M. Sidury Christiansen, "Listisimo para los #XVdeRubi:" Constructing a chronotope as a shared imagined experience in Twitter to enact Mexicanness outside of Mexico, Lingua (2019). DOI: 10.1016/j.lingua.2019.05.002.
Highlights
- Transnationals can transcend time and space online to co-create shared experiences.
- Twitter viral events can serve as chronotopes for specific cultural participation.
- Fields of belonging emerge based on how well people display cultural knowledge.
- Co-creation of online chronotopes helps communities forge ethnic identities.

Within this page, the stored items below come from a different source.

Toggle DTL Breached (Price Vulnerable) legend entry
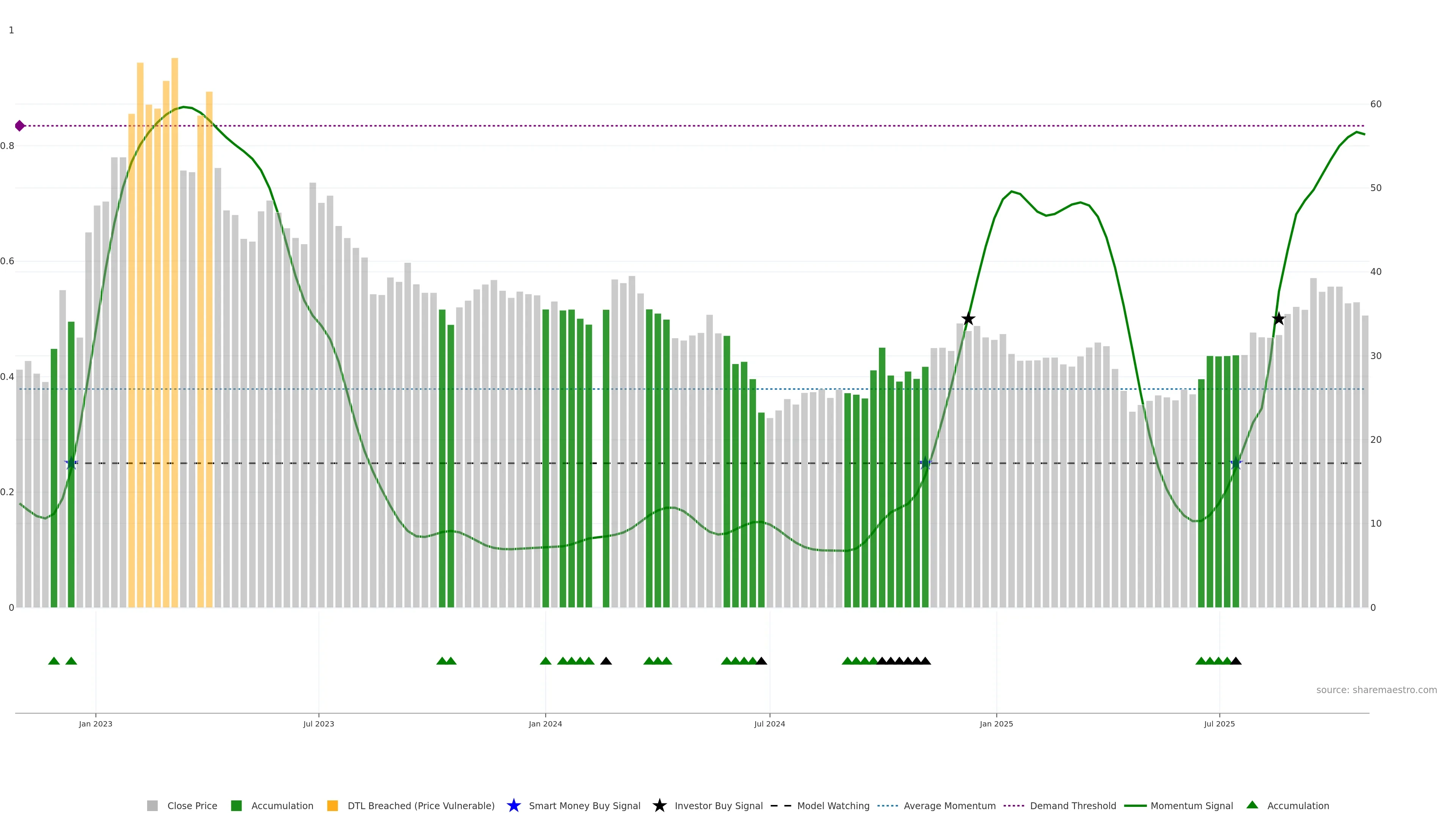1456x819 pixels. 420,805
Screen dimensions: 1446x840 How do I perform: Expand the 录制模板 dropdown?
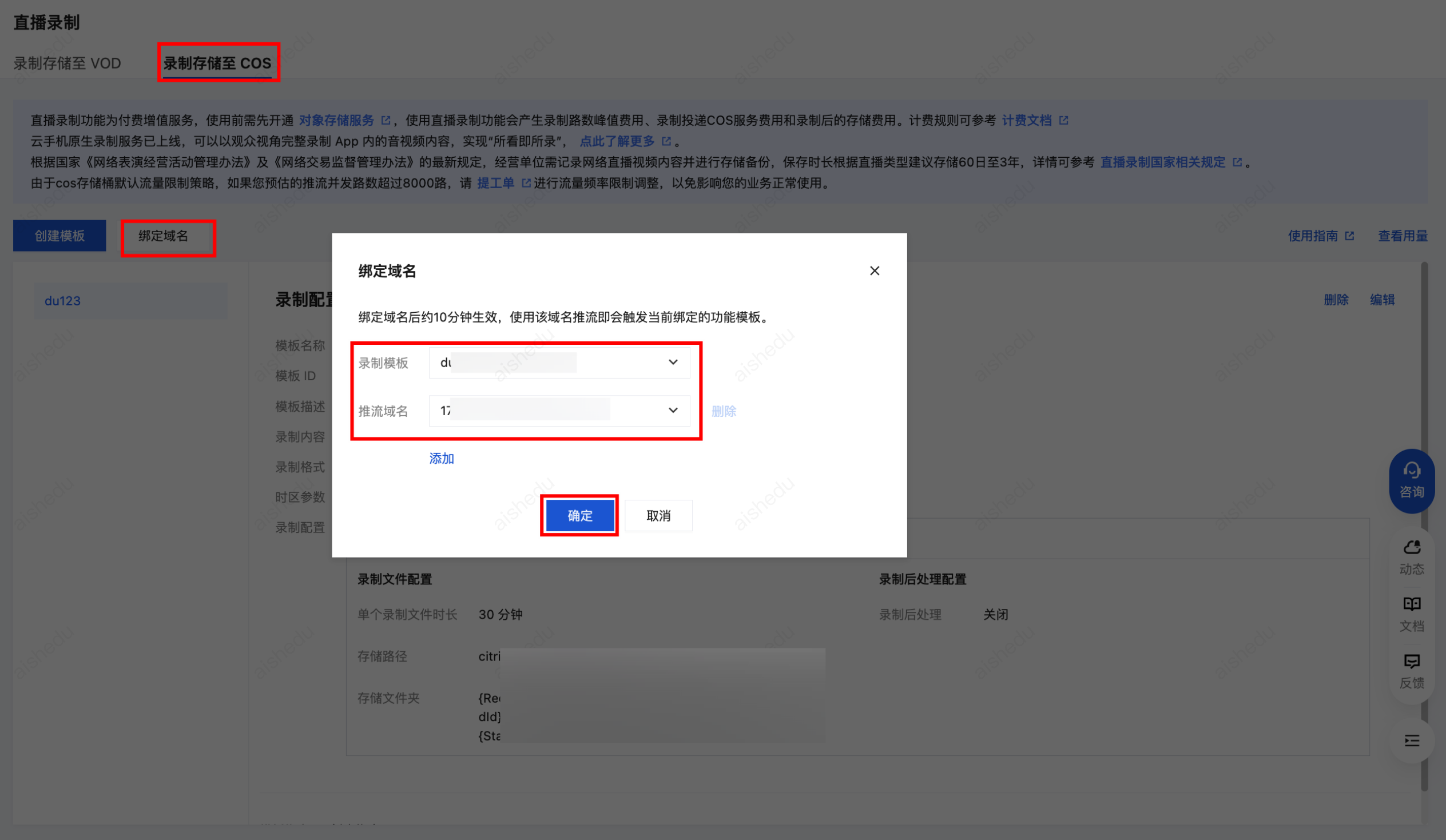[x=673, y=363]
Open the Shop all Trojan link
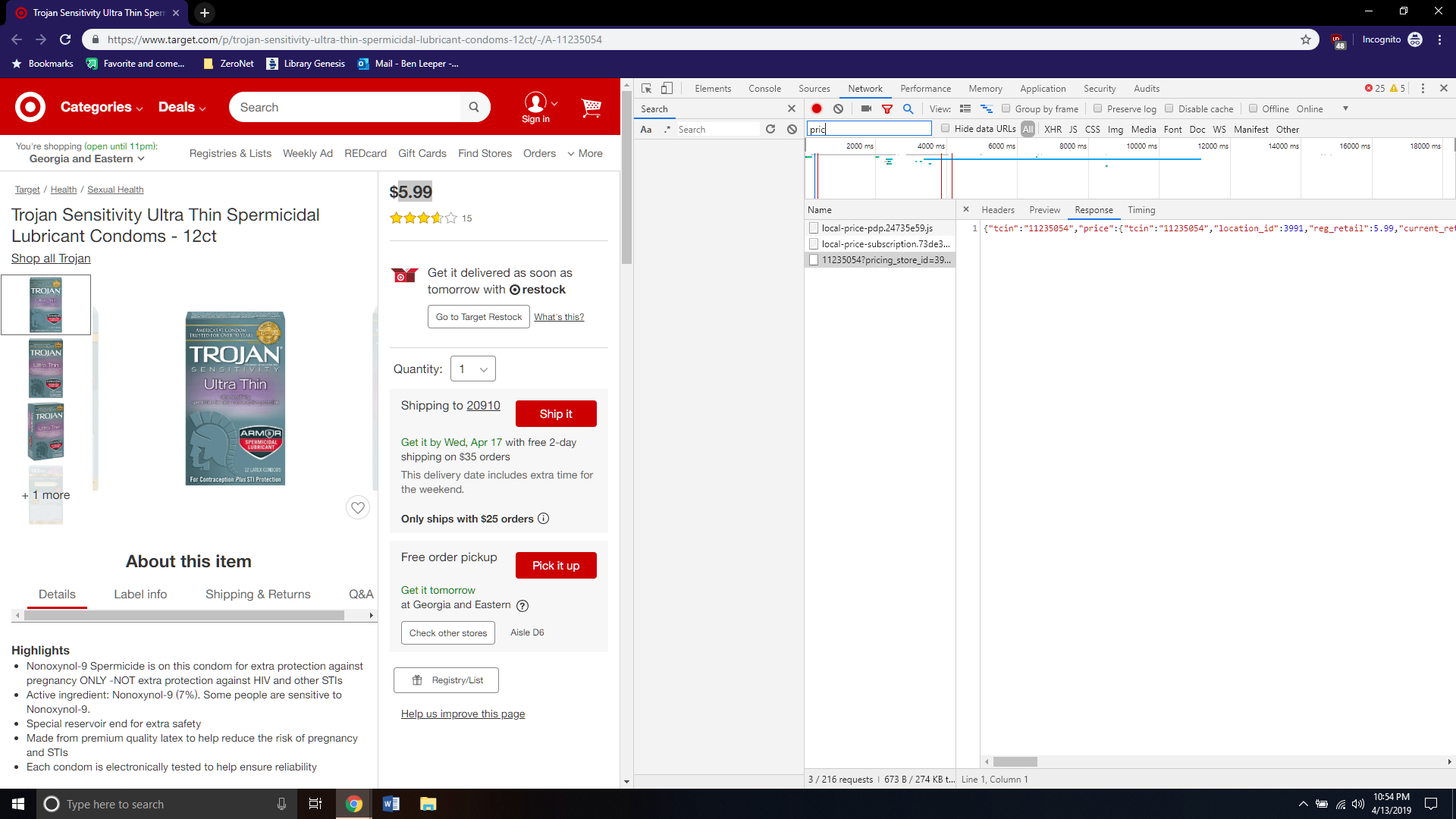This screenshot has height=819, width=1456. tap(51, 259)
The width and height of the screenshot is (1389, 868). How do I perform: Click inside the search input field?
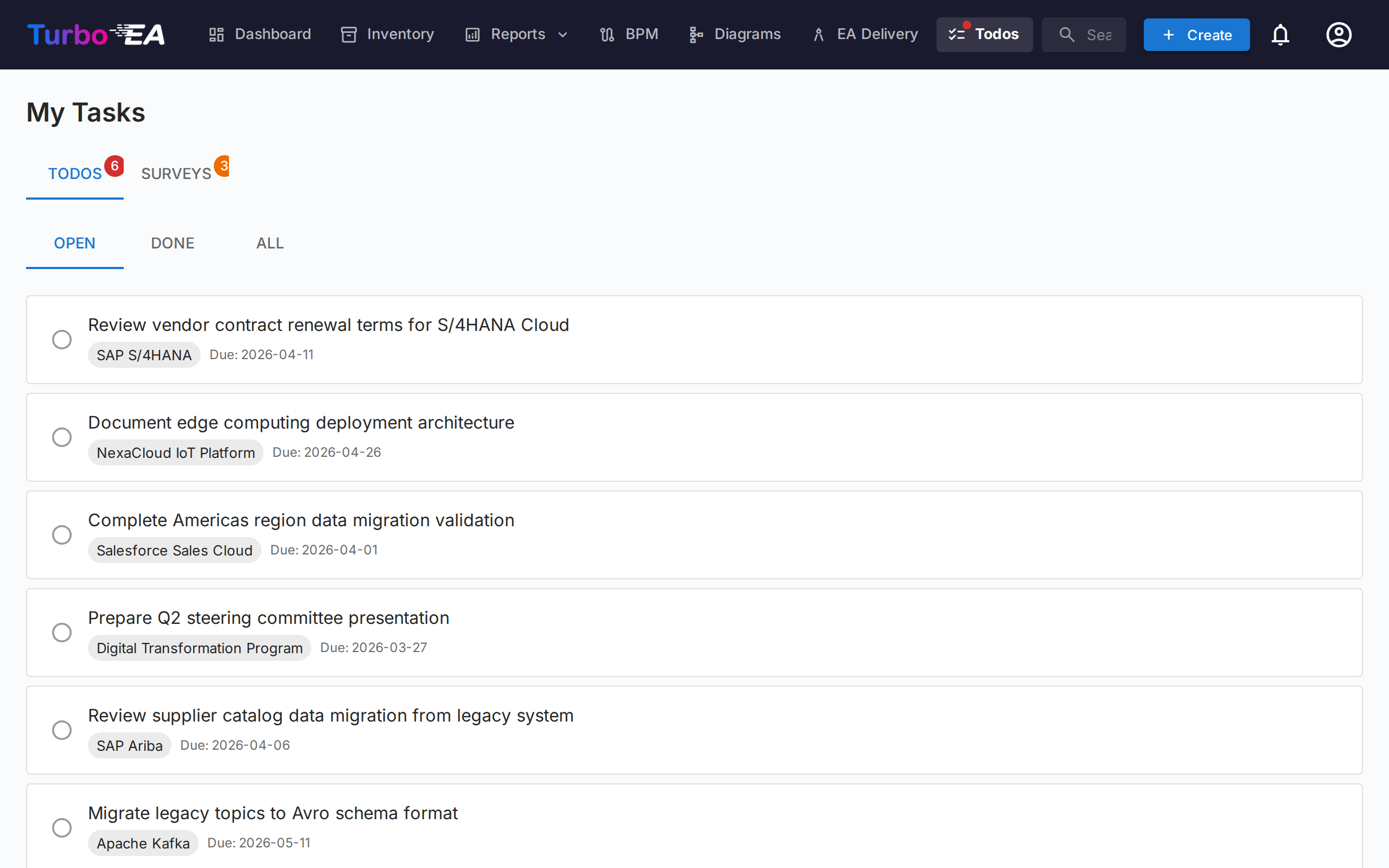tap(1099, 34)
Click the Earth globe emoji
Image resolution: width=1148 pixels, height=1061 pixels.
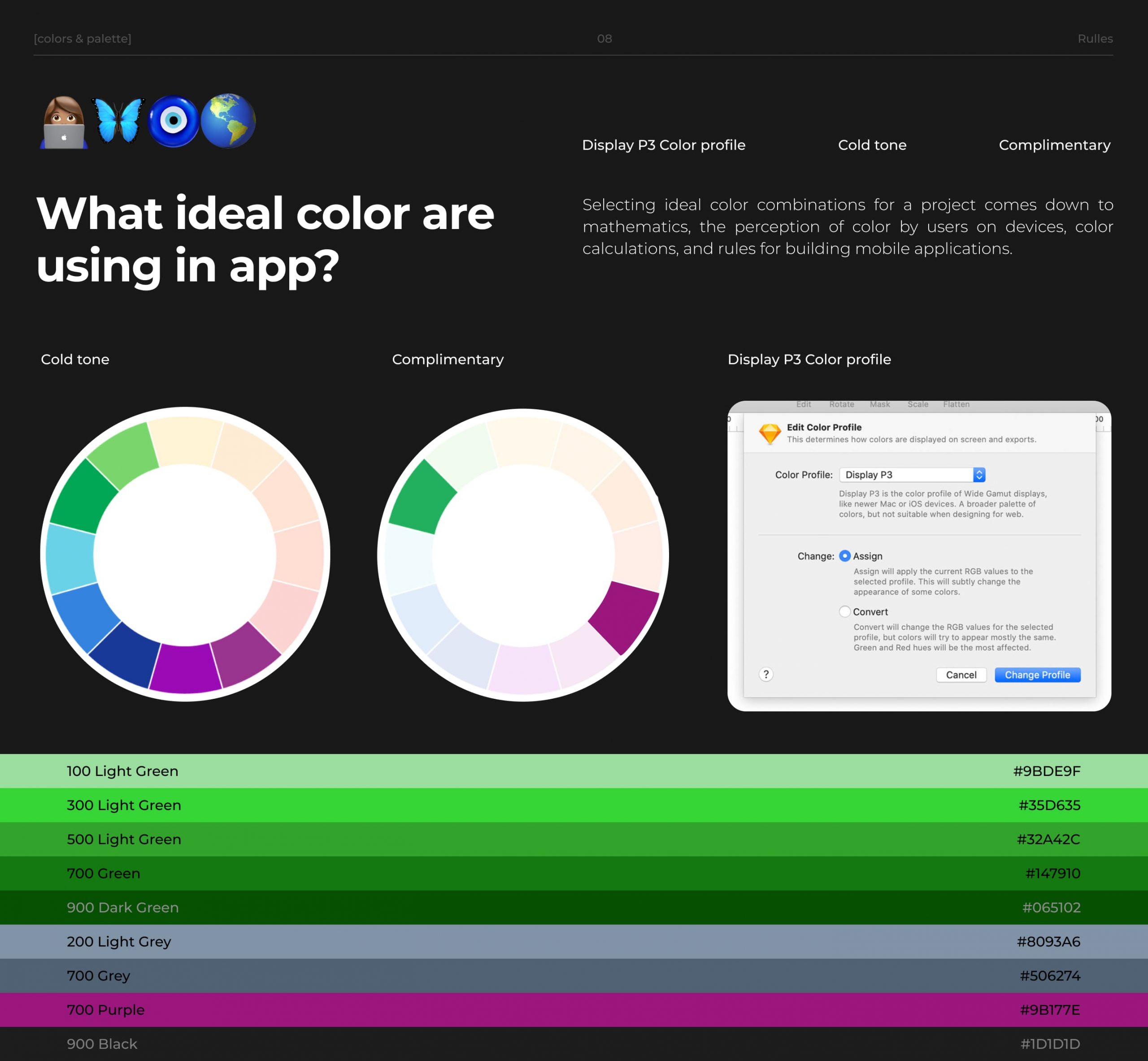229,121
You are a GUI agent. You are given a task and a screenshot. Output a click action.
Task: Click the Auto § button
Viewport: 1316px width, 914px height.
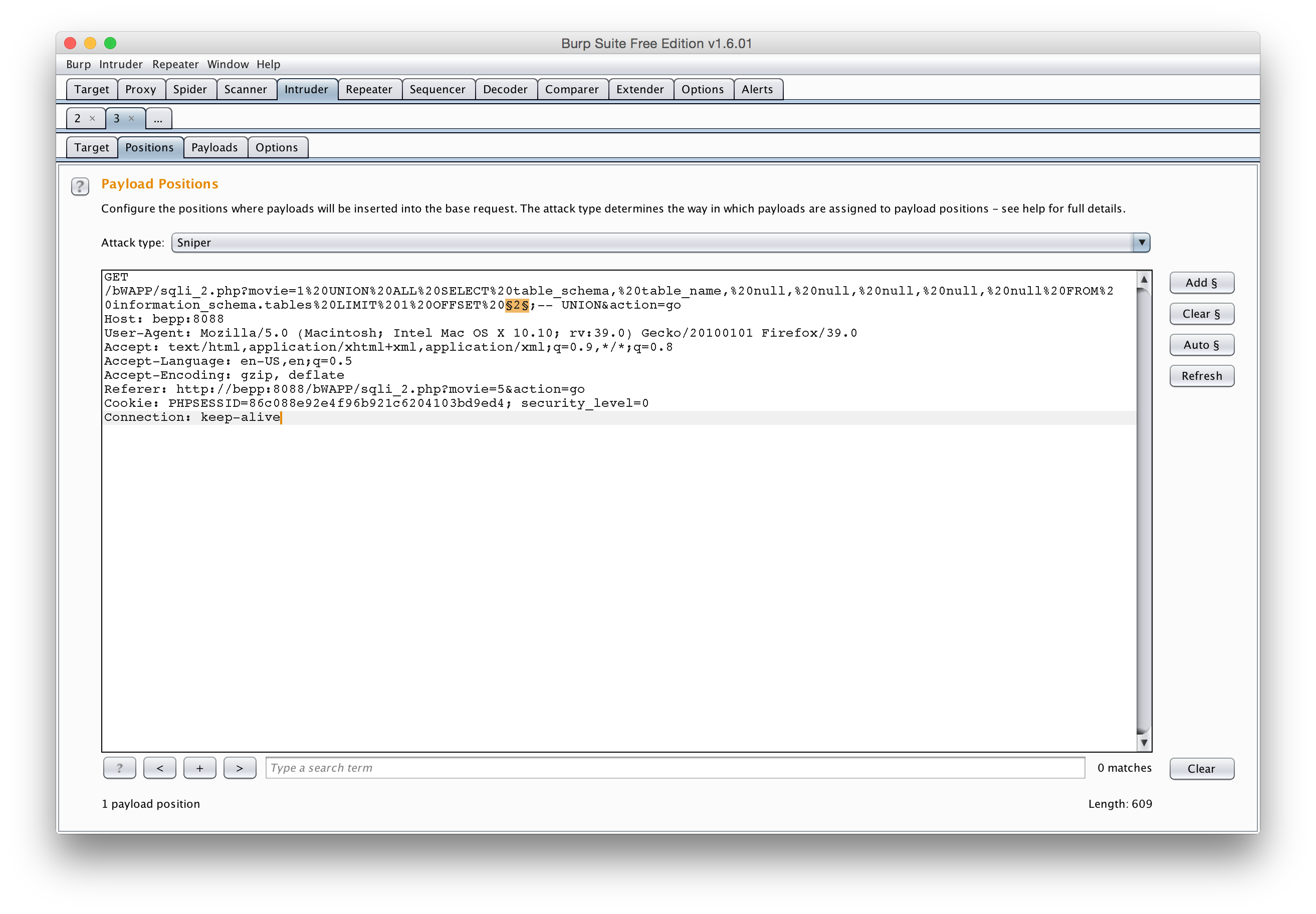(1201, 345)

- Studies on transnationalism that include online social media contexts are needed.
Abstract
Communication technologies aid transnational communities in maintaining their relationships and strengthening their identities across borders. For example, by using digital media, communities can transcend both place and time to enter social spaces where they co-create shared experiences. This article explores how transnationals who do not belong to one single social network employ language and online participation in the micro-blogging site, Twitter, to co-create a chronotope, an imagined space that transcends geography and temporality, and in doing so, signal their belonging to a Mexican community. Using an online-discourse approach, I examine the participation of Mexican immigrants and children of Mexicans living in the US in an online viral cultural event: XV de Rubí, a celebration that marks the fifteenth birthday of a girl coming of age. I show that individuals use Twitter to co-construct an imagined experience in which they perform, negotiate and police ‘Mexicanness’. This article argues for more inclusive understandings of transnationalism that account for the ways in which people use the affordances of social media to enact cultural practices, keep in touch, forge ethnic identities, and display their sense of belonging to a wider Mexican culture.
From a news release at Phys.org:
It is common practice among people from the small, rural town in the central state of Mexico, San Luis Potosi, to send out flyers announcing a party and to invite everyone in their community.
A video invitation for the party of Rubí Ibarra García (Los XV de Rubí) was also recorded and shared by a local news outlet. In the video, Rubí's father stated that "everyone was welcome" to the celebration. The news outlet created a public "event" on Facebook and within hours the invite went viral.
Thousands of people physically attended the celebration and several more were virtual participants.
Christiansen noticed that people all over the world were sharing memes and pictures of themselves choosing clothes, food and pretending to go to the party. The party was covered by major news outlets in different countries. [...]
For this article, she chose examples from the most retweeted categories: attire (16.75%), making plans to attend the party (13.5%), criticism of the party, customs, or ranchero culture (11.7%) and food (8.3%). From those categories, she included the tweets that most clearly represented the diversity of engagement from Twitter users.
Christiansen noted that Twitter users found creative ways to participate in this cultural event and display their identities, despite their physical location. Mexicans in the U.S. used language to express their cultural belonging and often used Spanish in the form of a hashtag.
"The article shows how Twitter users virtually attending the quinceañera provided a strong sense of attachment to Mexican culture. Even when users appeared to distance themselves by using English or the use of strong language, they were speaking to the larger culture, claiming that they are Mexican, but of a different kind," said Christiansen.